In August 2014, authorities in the British Virgin Islands ordered Mossack Fonseca to provide hundreds of pages of correspondence, payments, meeting minutes, financial transactions and more from three companies in relation to a criminal investigation into BSG Resources.
The inquiry related to allegations that people connected to BSG were being investigated in multiple countries for bribes paid to secure mining rights in Guinea. In documents later shared with Mossack Fonseca, BSG’s lawyers confirmed it was under investigation by authorities in Britain, Switzerland and the United States. It also challenged the government of Guinea on the grounds that the government unlawfully stripped BSG of its mining rights.
BSG Resources declined to answer specific questions for this article. The company said “it uses offshore companies and related structures as part of its legitimate and fiscally responsible tax planning” and discloses information when and where required. BSG told ICIJ that it has “no familiarity” with “a very large number of companies” of the 131 Mossack Fonseca companies that appeared connected to Steinmetz and BSG within the law firm’s files.
Death and taxes
One of the two demonstrators who died during the 2007 protest against Koidu Limited was Aiah Momoh, a 30-year-old father of three girls. A memorial sign says Aiah died “during a peaceful demonstration … against Koidu Holdings S.A. Limited for corporate abuse of community rights.”
While the company’s operations were briefly halted by the government, a commission of inquiry later cleared the company of blame, saying that the security officers who killed the protesters were not under the authority of the company.
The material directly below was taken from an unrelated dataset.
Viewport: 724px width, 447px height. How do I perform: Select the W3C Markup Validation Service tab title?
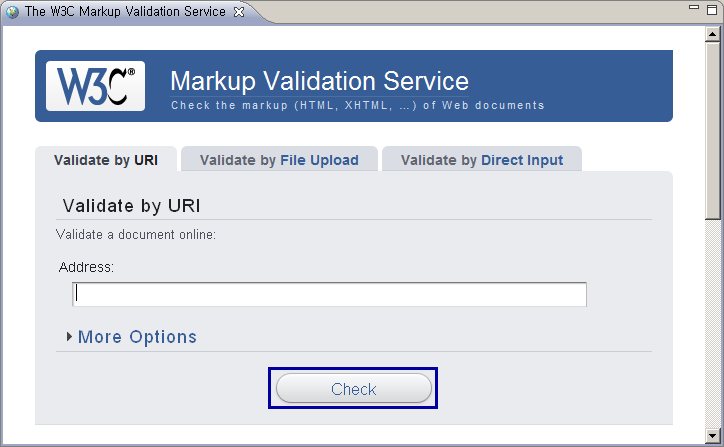click(x=125, y=12)
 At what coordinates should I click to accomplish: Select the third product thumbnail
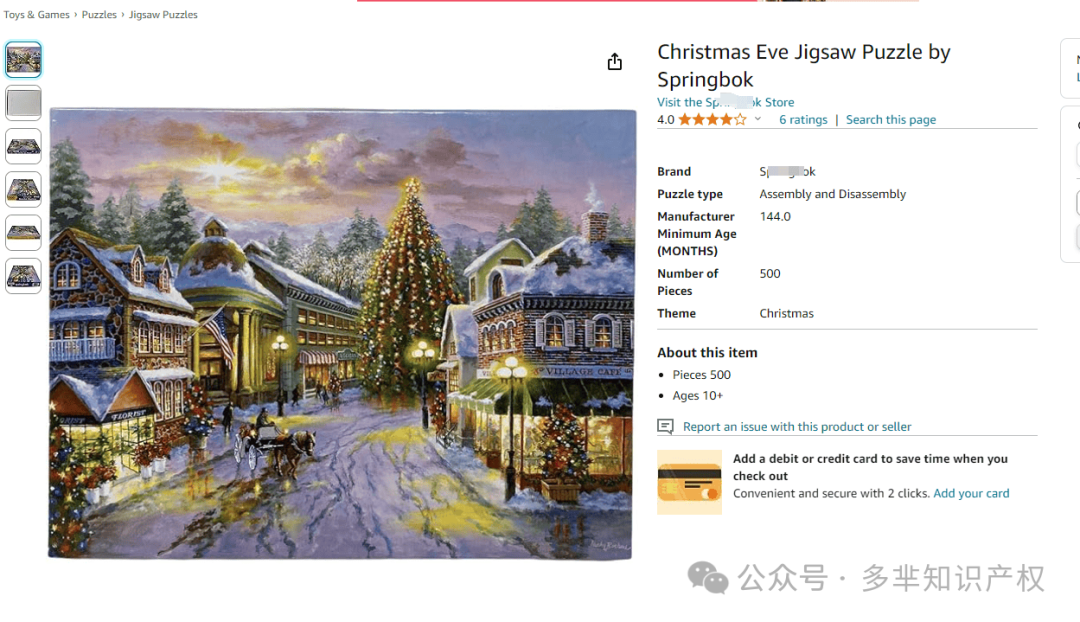click(23, 146)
“Aiah was taking care of us,” said his mother Sia Momoh, sitting on the floor of the family’s mud brick house spinning cotton.
“I don’t pass by the junction where his grave is,” said Yei Momoh, Aiah’s sister. “It is a constant reminder of our plight. Aiah was just all we had in this family.”
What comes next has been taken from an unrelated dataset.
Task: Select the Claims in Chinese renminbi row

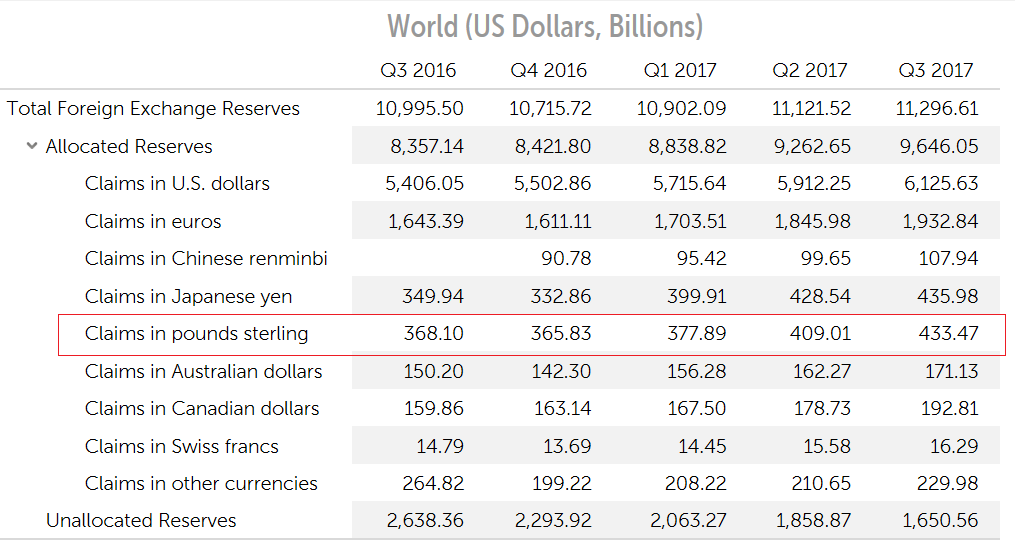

In 2015, the community took their grievances from the streets to the courtroom. After years of unheeded requests for payment, the Koidu city council sued Koidu Limited’s parent, Octea Limited, claiming that the company owed $684,000 in unpaid property taxes.
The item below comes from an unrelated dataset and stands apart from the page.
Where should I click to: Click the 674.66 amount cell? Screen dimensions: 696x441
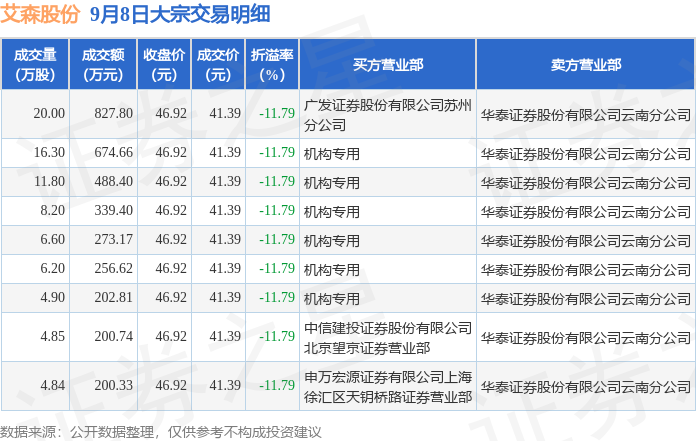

Not paying property taxes, Mayor Lamina wrote in an affidavit, “deprived my community of the much needed resources to undertake development activities. … I believe the community that owns it’s resources cannot be deprived of benefiting from their own minerals and have to go cap in hand begging.”
Koidu maintained it was exempt from taxes but that it was committed to its corporate social responsibilities.
In April, four days after the release of the Panama Papers, Justice Bintu Alhadi of the High Court of Sierra Leone ruled that Octea and Koidu Limited were separate entities and Octea was not technically the mine’s owner. As a result, the judge found, Octea had no duty to pay property tax.
“The secrecy of tax havens and the complexity with which companies can arrange their businesses makes it difficult for developing countries to get a fair deal in the share of revenue from their natural resources,” said Tatu Ilunga, a former tax lawyer and senior policy advisor on tax for Oxfam America.
Lamina, who says that he believes that the central government doesn’t have the power to suspend him from the mayor’s office, continues to operate as if he is still mayor. He believes he will soon be reinstated and said the city plans to appeal the judge’s ruling in the property tax case.
“I started seeing myself as a lone ranger,” Lamina told ICIJ. “But, as it turned out, the support of the people in Koidu lis encouraging in fighting for the cause of the people.”
Silas Gbandia and Cooper Inveen are Sierra Leone-based journalists whose reporting for this story was supported by the African Network of Centers for Investigative Reporting (ANCIR) and The GroundTruth Project. Khadija Sharife is a South Africa-based reporter and project co-ordinator for ANCIR.